CHARLESTON, SC (WCSC) - Several Lowcountry law enforcement agencies are trying to put the fire back in decades-old cold cases.
A cold case forum held in Lincolnville on Tuesday evening allowed agencies from across the area to talk about several cold cases they've continued to work on.
This all in the hope that someone will come forward with new information.
"They're labeled cold cases, but a cold case is never cold," said Detective Barry Goldstein with the Charleston County Sheriff's Office. "The detective will always be working it. He may or may not have leads that he may follow up on immediately, but if a person comes forward the detective will pick up the case and follow up on it."
The detectives working the cases can tell you who the victims are, where they worked, lived, and the last thing they did before they died, but can't tell you who killed them.

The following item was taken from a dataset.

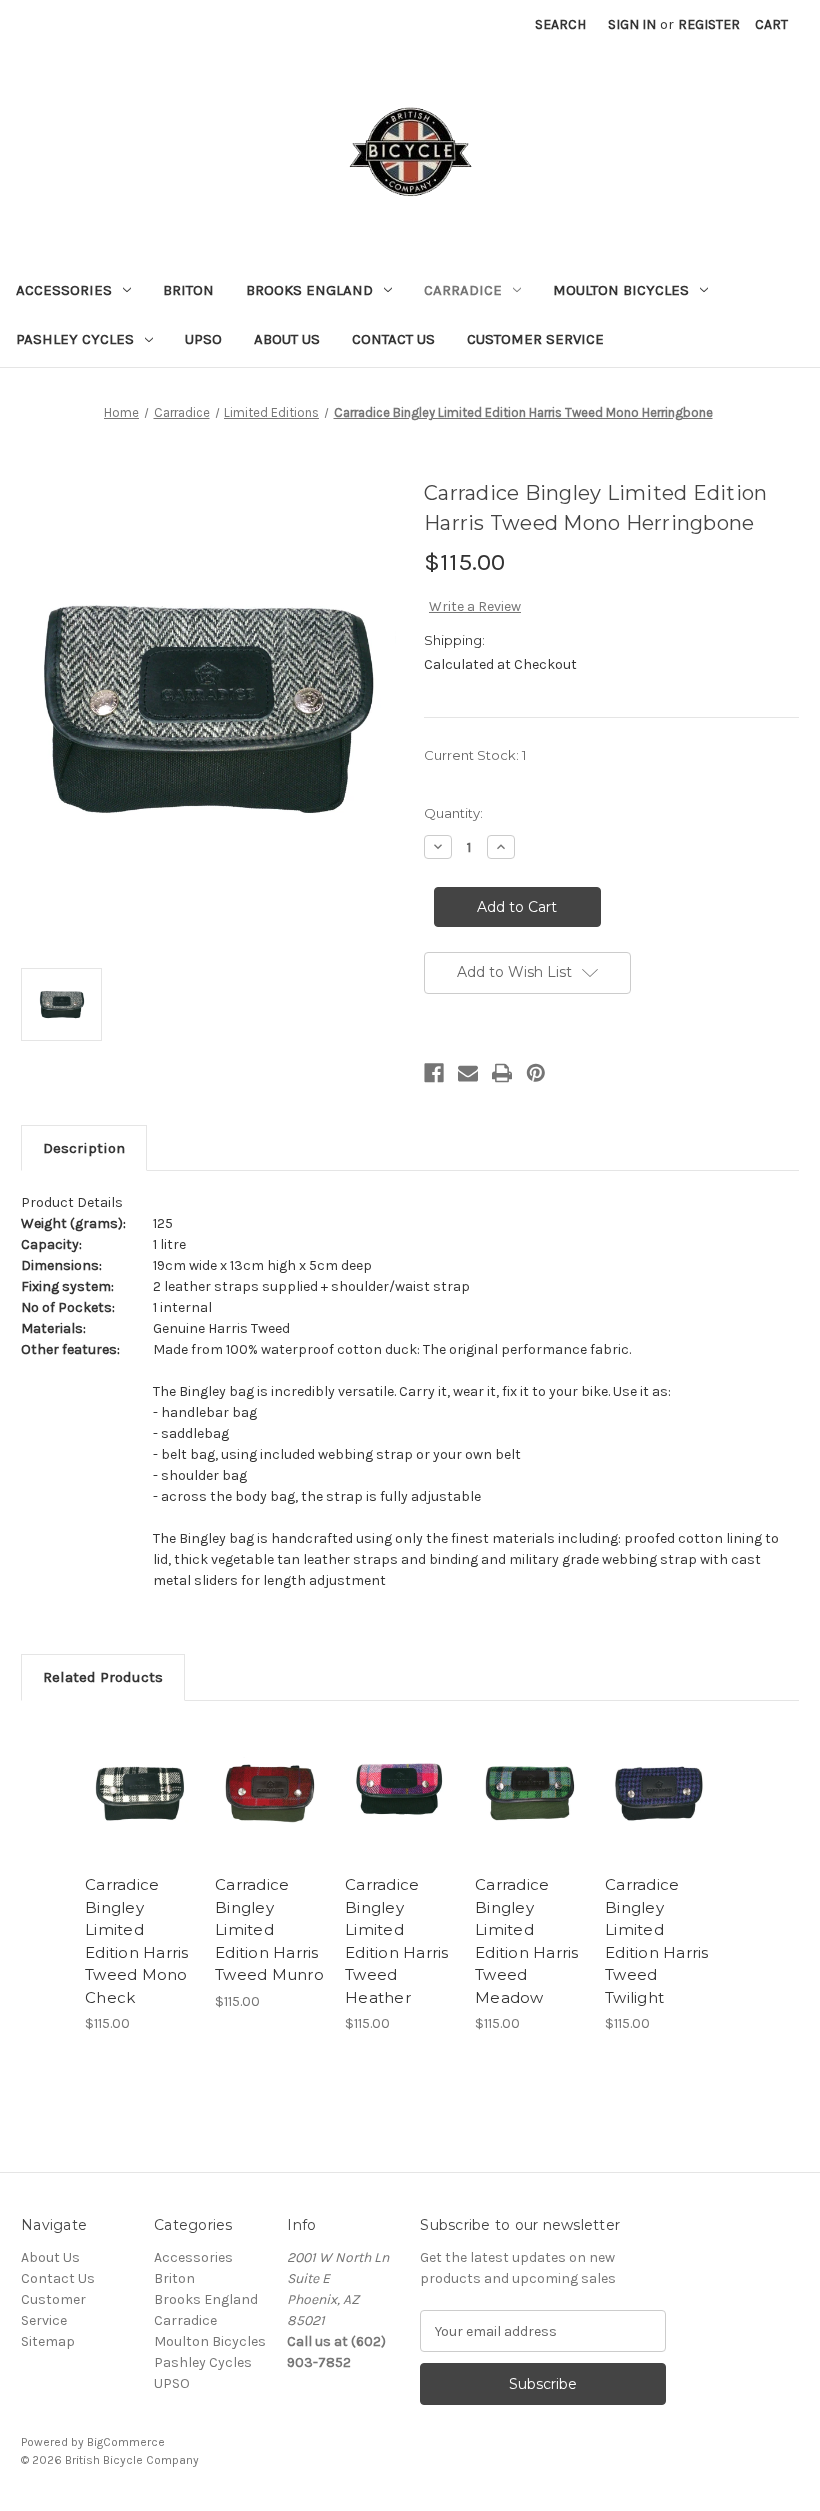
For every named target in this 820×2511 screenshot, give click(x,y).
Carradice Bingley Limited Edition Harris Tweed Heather (397, 1941)
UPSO (203, 339)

That's where the public comes in.
"Many times, after a period of time people change and decide to step forward," said Goldstein.
This is something Syrinia Singleton hopes for her family; her son Chico Rivers was murdered in 2002.
Police are still working to identify the person who killed him.
Singleton is confident that the detective working the case will eventually crack it.
"I got a lot of hope to think that as long as I can keep the communication open between the detective and myself, they'll listen," said Singleton. "I've had one cold case investigator that prayed with me so I think that as long as you keep the open communication between them and me, they won't' forget about my son. I won't forget about him."
Singleton said with awareness shining a spotlight on cold cases, she's confident someone will come forward soon.